Social media platforms are the easiest outlets for ‘disgruntled’ customers to vent their frustration with banks or financial institutions. Effectively, even a few ‘negative’ posts about a financial institution can be a PR nightmare and can bring a bad reputation to the brand.

On their part, banks and FIs need to respond quickly and appropriately to dissatisfied customers and try to resolve their concerns. This requires constant monitoring of their social media pages and responding immediately to unhappy customers.

Technologies like interaction analytics can analyze the spoken conversations between the customer and customer service agents and help identify which customers are likely to post negative comments on social media channels.

Omnichannel Experience

Today’s banking customers expect to access their financial accounts and perform different transactions anywhere, anytime, and on any device. This has complicated the mix of channels through which service must be provided.

According to the CEB TowerGroup research, consumers still prefer a human touch to their banking experience despite an increase in digital transaction volumes. A McKinsey report found that 71% of consumers demand a more flexible journey like multi-channel interactions.

Most financial institutions still need to provide their customers a multi-channel (or omnichannel) experience. The challenge to implementing omnichannel strategies is the presence of “siloed” business systems that work independently and are not integrated.

Financial services companies must implement an entirely new technical infrastructure with enhanced data capabilities to overcome this challenge.

Moreover, these companies must facilitate data exchange across digital channels to acquire knowledge about customer journeys and interact with their customers in real time.

How do financial service companies overcome most of these challenges? The right implementation of data analytics can help. Let us see how in the next section.

How Customer Analytics Can Resolve Customer Service Challenges

With an unprecedented volume of daily financial transactions, the financial sector has access to a growing volume of customer data. Customer Analytics can help the finance industry to leverage this data for valuable insights that can fulfill ever-changing customer expectations.

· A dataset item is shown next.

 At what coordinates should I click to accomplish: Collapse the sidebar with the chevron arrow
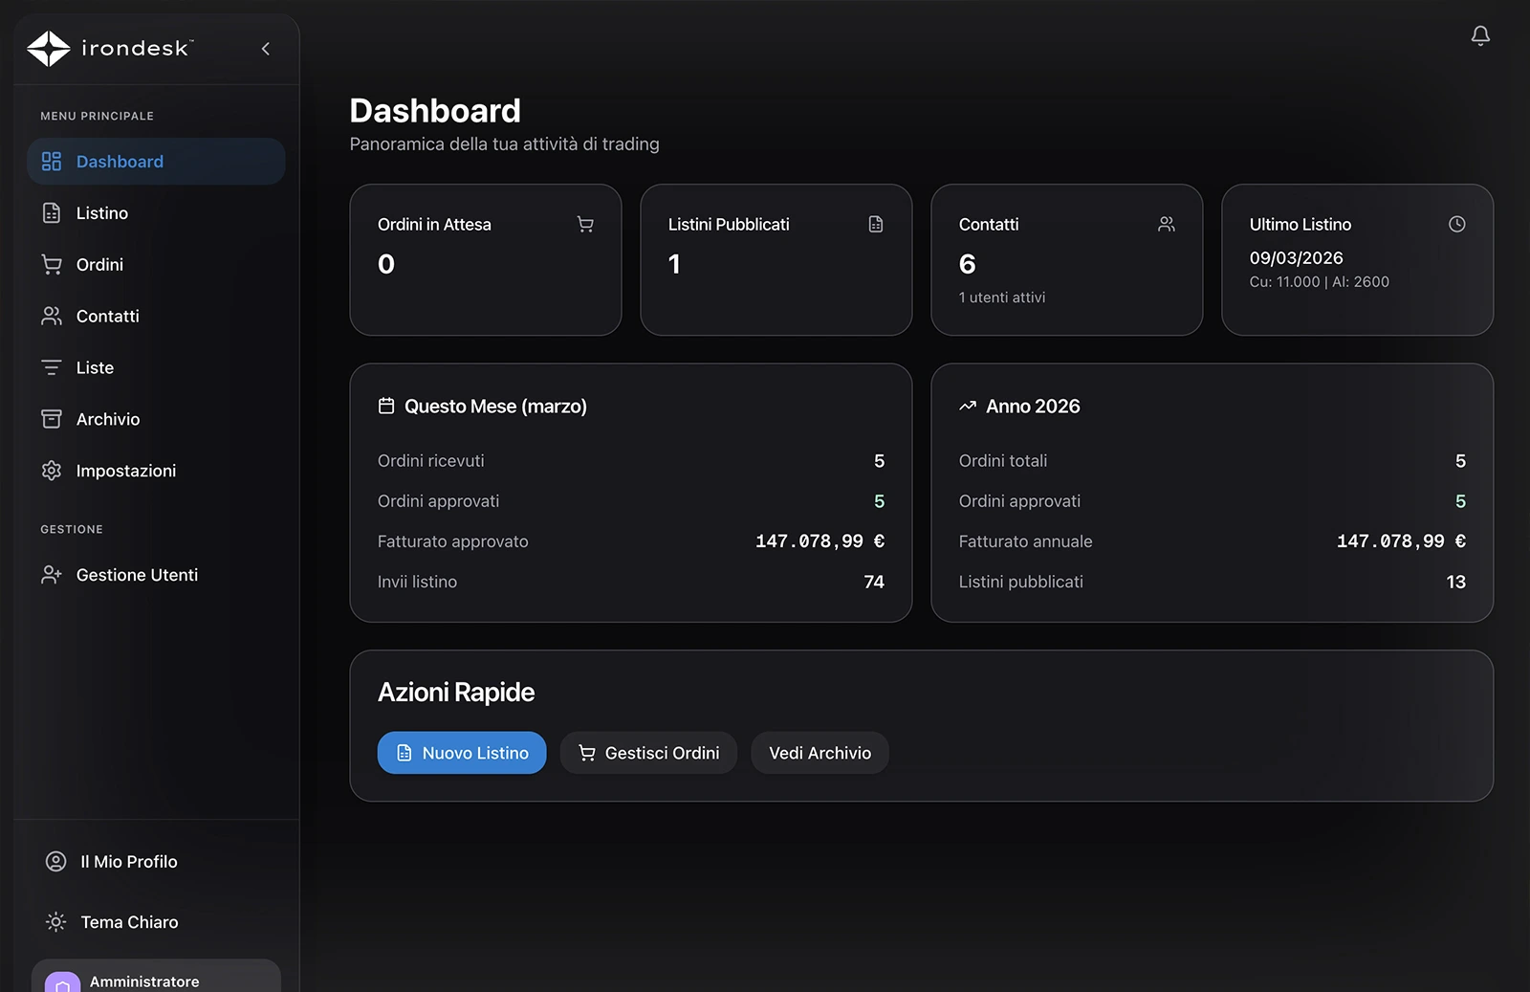266,49
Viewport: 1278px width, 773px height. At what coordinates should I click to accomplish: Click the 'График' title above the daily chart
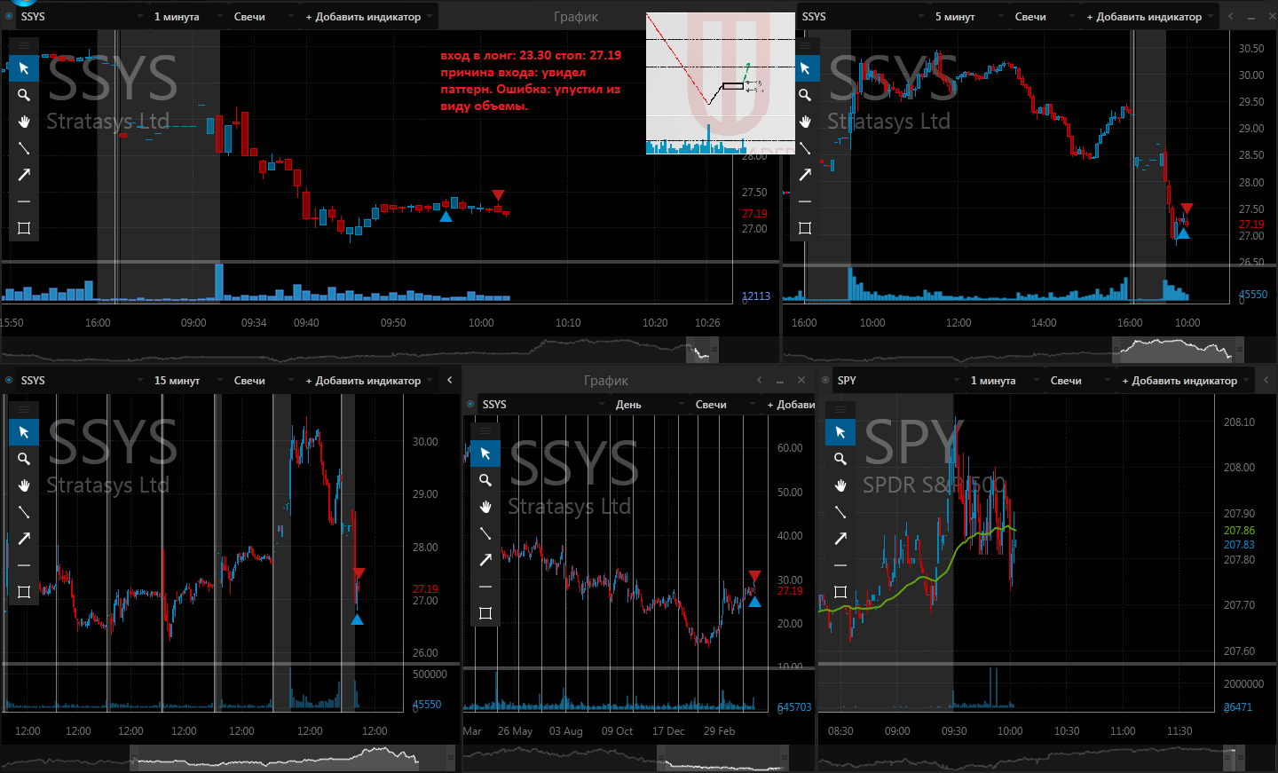(x=606, y=380)
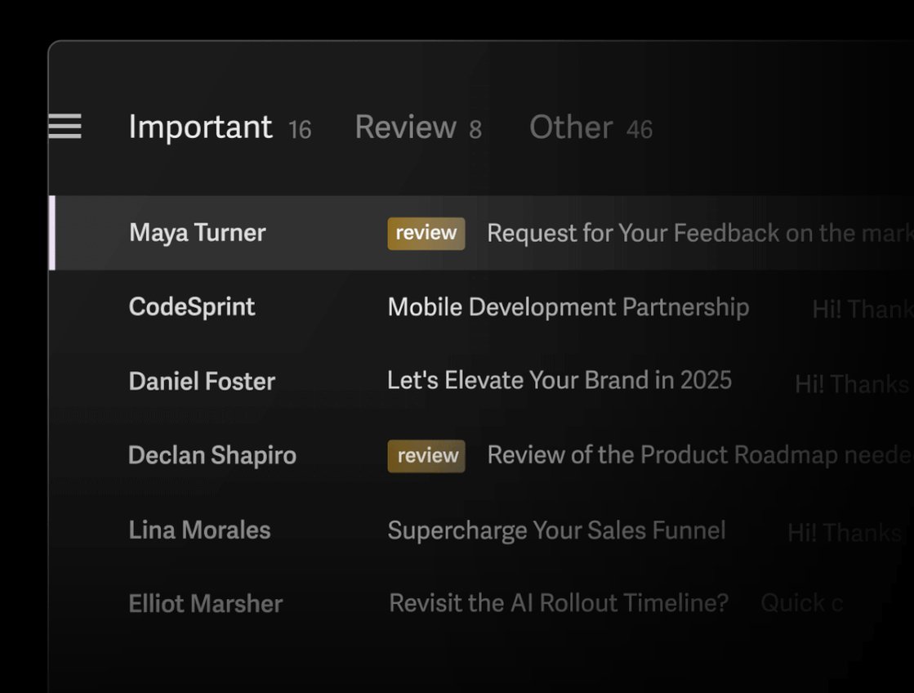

Here are some of the benefits of data-backed customer analytics:

Provides a better Understanding of Customers

By aggregating customer data, analytics provides an in-depth, holistic picture of each customer and their future requirements. FIs can leverage these insights to determine their target audience and personalize their customer offering.

Helps in Monitoring Fraud

Customer Analytics can help identify patterns in social media interactions and transactions and recommend appropriate actions on the part of the service provider. AI-based tools and techniques can be used to recognize data patterns and trends and use these patterns to automate and monitor financial risks.

Helps Devise Marketing Strategies

A holistic customer view allows FIs to target them with the right products and services and design their overall marketing strategy. For instance,  American Express is an excellent example of adopting advanced data analytics helps retain customers. The global financial services company uses big data tools and techniques to empower business decision-makers. It also analyzes cardholders’ spending patterns to provide customized offers and retain customers.


By elevating their customer service infrastructure, financial services can maintain customer confidence and trust. We have seen how effective data analytics can play a key role in enhancing customer service and overcoming the major challenges in the financial sector.